GithubHelp home page GithubHelp logo

vishwakarmarahul / cassandra-spark-analytics Goto Github PK

View Code? Open in Web Editor NEW

This project forked from danpilch/cassandra-spark-analytics

0.0 2.0 0.0 65 KB

Supercharge your analysis of Cassandra data with Apache Spark

License: MIT License

Python 100.00%

cassandra-spark-analytics's Introduction

cassandra-spark-analytics

Supercharge your analysis of Cassandra data with Apache Spark

Introduction

Apache Cassandra is a fantastic scalable, fault-tolerant NoSQL database, however it is abhorrently hard to query your data outside the realms of what your datamodel will allow. Apache Spark is a fast and general engine for large-scale data processing.

In this guide I intend to demonstrate the power of Spark to provide analysis of your Cassandra data in ways that were previously thought impossible. This guide is aimed at anyone who is interested in data analysis.

> _SHORT PROBLEM_
Pick up the Cassandra and Apache Spark guide above after its final sentence and write what comes next.

> _DATA LINES_

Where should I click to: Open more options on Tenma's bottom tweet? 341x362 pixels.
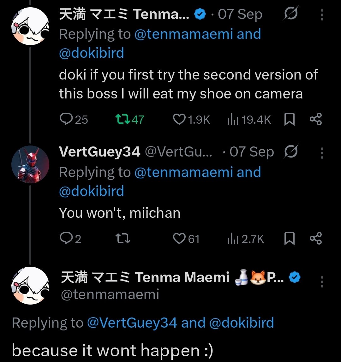coord(322,282)
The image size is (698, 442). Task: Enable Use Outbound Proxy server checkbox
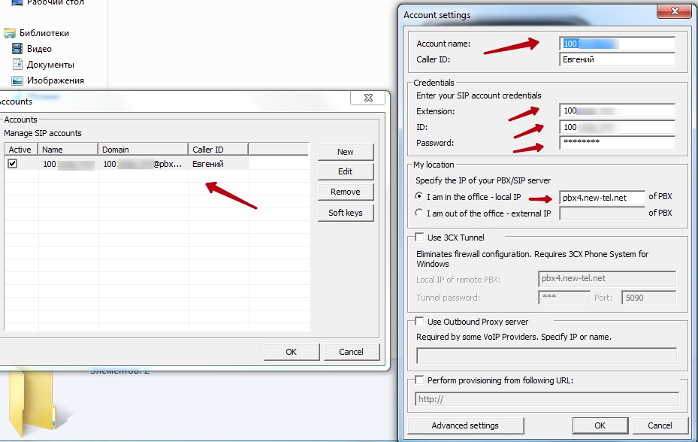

> _ANSWER FOR THIS EXERCISE_
Requirements

This guide has been tested with the software versions outlined below. Older versions may work, test at your own risk.

This guide was developed using CentOS 7.

Software Version
Cassandra 2.2.5
Cqlsh 4.1.1
Cassandra Spark Connector 1.5
Spark 1.6.1
Docker 1.11.1
Docker-compose 1.7.1
Python 2.7.5

Setup

Throughout this guide it will assume your working directory path is the base of this repo, YMMV.

Docker:

Firstly we need docker and docker-compose installed and running. A good startup guide can be viewed here.

Check docker is functioning correctly by issuing command docker ps.

Cassandra:

Start Cassandra container

We will start Cassandra with the included compose/cassandra.yml instruction file. This file can be edited if you know what you are doing but the defaults are fairly sane for this demo.

The Cassandra Thrift port (9160) will bind to 127.0.0.1:9160 and we will use this to connect to cassandra via cqlsh from the host.

docker-compose -f compose/cassandra.yml up -d

Check the container has started with docker ps.

Install Cqlsh

Install cqlsh with command pip install --user cqlsh==4.1.1.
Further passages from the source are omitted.